» **What is expected**: Filter the material below so that only lines containing "first" remain.

» **Record excerpts**:
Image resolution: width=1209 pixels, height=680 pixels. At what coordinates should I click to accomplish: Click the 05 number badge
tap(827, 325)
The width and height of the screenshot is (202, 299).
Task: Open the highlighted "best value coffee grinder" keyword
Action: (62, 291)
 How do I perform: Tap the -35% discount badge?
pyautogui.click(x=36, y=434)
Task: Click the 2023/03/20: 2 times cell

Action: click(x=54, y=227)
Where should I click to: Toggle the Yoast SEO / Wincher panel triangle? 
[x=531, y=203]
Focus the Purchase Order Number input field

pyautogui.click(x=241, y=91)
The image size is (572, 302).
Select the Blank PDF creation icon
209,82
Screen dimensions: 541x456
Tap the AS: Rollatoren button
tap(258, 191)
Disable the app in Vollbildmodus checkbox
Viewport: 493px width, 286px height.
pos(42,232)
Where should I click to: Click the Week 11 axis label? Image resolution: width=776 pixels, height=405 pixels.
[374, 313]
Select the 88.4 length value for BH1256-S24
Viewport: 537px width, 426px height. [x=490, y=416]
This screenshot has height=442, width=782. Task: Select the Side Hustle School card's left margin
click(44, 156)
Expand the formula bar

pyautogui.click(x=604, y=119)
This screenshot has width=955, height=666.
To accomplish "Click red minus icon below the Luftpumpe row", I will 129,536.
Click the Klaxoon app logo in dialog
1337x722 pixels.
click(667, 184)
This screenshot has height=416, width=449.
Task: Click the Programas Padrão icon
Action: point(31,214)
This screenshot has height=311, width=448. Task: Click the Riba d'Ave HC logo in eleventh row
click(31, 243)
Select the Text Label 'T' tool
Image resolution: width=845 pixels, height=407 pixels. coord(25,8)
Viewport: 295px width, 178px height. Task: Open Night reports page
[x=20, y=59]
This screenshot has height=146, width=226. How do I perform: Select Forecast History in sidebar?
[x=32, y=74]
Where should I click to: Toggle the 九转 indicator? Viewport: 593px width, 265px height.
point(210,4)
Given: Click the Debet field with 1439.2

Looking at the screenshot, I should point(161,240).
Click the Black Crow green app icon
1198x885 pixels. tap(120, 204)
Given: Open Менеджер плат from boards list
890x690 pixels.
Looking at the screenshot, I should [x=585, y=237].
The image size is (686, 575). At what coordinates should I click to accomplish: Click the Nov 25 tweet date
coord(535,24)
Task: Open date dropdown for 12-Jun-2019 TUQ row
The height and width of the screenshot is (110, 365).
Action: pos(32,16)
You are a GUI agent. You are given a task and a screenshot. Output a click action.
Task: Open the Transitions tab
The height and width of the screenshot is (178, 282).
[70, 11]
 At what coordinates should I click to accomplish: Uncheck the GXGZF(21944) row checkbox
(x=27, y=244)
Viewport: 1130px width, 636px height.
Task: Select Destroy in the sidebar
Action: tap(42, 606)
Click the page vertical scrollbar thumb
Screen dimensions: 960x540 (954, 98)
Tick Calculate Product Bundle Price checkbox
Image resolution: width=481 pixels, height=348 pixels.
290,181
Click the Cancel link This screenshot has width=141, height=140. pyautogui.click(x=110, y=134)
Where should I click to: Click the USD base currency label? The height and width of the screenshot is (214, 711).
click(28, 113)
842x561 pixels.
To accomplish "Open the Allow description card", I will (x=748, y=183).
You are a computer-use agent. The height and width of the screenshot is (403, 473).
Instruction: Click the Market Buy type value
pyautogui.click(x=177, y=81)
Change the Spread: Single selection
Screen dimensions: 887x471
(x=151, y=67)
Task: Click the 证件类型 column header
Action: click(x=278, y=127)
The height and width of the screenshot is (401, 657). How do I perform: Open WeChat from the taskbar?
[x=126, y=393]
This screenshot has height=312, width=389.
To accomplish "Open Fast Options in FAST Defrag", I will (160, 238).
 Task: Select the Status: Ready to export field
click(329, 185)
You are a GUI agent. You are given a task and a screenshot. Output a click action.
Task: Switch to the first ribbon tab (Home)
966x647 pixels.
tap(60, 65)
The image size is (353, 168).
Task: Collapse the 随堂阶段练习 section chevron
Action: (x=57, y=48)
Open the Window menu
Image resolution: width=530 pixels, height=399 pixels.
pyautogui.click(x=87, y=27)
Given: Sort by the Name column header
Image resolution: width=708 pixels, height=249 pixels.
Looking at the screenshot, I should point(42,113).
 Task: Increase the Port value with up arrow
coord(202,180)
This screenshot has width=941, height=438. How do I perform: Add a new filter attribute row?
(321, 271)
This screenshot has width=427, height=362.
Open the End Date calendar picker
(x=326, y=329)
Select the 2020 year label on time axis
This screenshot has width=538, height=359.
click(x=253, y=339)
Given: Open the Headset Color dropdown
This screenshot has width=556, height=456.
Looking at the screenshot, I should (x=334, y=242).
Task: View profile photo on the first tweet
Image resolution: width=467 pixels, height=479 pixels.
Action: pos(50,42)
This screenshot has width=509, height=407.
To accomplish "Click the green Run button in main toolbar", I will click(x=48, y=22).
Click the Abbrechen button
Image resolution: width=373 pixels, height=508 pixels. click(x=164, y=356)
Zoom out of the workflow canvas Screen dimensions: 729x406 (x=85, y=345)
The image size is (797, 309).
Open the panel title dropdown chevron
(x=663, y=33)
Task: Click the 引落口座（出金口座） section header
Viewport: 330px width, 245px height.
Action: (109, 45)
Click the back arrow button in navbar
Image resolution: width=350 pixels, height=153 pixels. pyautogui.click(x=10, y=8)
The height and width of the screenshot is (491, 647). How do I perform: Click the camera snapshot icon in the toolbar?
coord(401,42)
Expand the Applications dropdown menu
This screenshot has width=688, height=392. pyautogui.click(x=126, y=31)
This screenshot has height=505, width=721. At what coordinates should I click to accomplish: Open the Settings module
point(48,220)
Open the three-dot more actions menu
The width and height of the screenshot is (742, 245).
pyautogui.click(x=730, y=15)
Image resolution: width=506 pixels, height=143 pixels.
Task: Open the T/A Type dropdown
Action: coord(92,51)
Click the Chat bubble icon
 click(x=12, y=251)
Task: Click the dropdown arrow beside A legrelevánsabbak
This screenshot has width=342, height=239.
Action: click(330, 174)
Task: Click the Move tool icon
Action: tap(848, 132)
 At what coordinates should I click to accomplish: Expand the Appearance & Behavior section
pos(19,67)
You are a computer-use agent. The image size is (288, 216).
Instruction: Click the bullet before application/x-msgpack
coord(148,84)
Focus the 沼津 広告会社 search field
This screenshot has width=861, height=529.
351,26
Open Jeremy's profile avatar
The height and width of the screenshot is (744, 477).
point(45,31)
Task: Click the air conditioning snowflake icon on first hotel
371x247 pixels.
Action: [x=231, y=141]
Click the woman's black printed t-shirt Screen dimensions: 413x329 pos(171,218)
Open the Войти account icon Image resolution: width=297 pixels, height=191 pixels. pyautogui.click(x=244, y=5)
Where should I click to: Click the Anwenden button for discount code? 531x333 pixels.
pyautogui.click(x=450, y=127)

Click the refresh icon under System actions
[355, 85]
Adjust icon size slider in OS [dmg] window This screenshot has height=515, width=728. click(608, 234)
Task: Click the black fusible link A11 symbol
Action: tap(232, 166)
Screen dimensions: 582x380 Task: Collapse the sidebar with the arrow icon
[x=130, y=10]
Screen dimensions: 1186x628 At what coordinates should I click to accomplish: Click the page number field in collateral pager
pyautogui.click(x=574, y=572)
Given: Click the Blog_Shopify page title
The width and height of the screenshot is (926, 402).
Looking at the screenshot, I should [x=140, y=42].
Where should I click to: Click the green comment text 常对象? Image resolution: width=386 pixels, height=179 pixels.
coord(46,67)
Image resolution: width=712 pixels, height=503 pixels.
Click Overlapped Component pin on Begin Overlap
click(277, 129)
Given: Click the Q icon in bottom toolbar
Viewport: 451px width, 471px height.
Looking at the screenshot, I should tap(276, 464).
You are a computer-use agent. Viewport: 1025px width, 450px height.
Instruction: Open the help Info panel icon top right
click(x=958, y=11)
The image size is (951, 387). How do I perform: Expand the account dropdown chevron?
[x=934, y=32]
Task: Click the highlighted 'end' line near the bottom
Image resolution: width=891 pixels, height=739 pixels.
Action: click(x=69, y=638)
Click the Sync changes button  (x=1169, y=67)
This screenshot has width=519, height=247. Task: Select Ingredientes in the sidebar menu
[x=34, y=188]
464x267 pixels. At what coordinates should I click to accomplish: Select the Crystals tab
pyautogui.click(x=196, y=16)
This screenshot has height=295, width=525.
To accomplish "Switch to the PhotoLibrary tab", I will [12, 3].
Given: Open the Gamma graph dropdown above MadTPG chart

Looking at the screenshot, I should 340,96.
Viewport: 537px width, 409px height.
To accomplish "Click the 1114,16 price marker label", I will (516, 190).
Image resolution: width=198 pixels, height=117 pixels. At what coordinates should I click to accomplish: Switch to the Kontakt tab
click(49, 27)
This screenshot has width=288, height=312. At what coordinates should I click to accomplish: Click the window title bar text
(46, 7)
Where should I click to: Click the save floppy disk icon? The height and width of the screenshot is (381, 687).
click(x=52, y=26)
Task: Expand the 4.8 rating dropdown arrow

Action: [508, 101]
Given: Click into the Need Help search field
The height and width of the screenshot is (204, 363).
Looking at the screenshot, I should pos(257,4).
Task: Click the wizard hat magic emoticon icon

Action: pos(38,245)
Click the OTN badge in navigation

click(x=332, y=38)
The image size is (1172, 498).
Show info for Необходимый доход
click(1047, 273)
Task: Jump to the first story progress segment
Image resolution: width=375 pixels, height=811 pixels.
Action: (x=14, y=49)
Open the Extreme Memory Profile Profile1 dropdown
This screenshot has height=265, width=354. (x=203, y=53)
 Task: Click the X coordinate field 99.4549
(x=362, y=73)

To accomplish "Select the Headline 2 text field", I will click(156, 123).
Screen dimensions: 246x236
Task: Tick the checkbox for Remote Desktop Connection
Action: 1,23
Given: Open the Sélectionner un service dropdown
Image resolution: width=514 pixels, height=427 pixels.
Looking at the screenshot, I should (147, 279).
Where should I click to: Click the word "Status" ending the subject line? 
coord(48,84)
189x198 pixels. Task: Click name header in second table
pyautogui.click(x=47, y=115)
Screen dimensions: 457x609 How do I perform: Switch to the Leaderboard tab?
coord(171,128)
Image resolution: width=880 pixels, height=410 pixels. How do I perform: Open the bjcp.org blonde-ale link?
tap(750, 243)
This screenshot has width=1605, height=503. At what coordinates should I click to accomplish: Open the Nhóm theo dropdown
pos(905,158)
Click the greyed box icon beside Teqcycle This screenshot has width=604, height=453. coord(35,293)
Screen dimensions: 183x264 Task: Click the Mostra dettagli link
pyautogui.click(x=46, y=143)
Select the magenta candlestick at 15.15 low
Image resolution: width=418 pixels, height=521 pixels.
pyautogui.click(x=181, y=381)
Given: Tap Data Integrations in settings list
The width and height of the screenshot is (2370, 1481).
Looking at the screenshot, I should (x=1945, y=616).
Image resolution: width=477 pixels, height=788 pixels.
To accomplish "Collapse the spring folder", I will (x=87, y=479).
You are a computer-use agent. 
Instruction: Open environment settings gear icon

» **Task response**:
Task: Switch to the first ribbon tab (Home)
Task: View profile photo on the first tweet
Task: Click the air conditioning snowflake icon on first hotel
Task: Jump to the first story progress segment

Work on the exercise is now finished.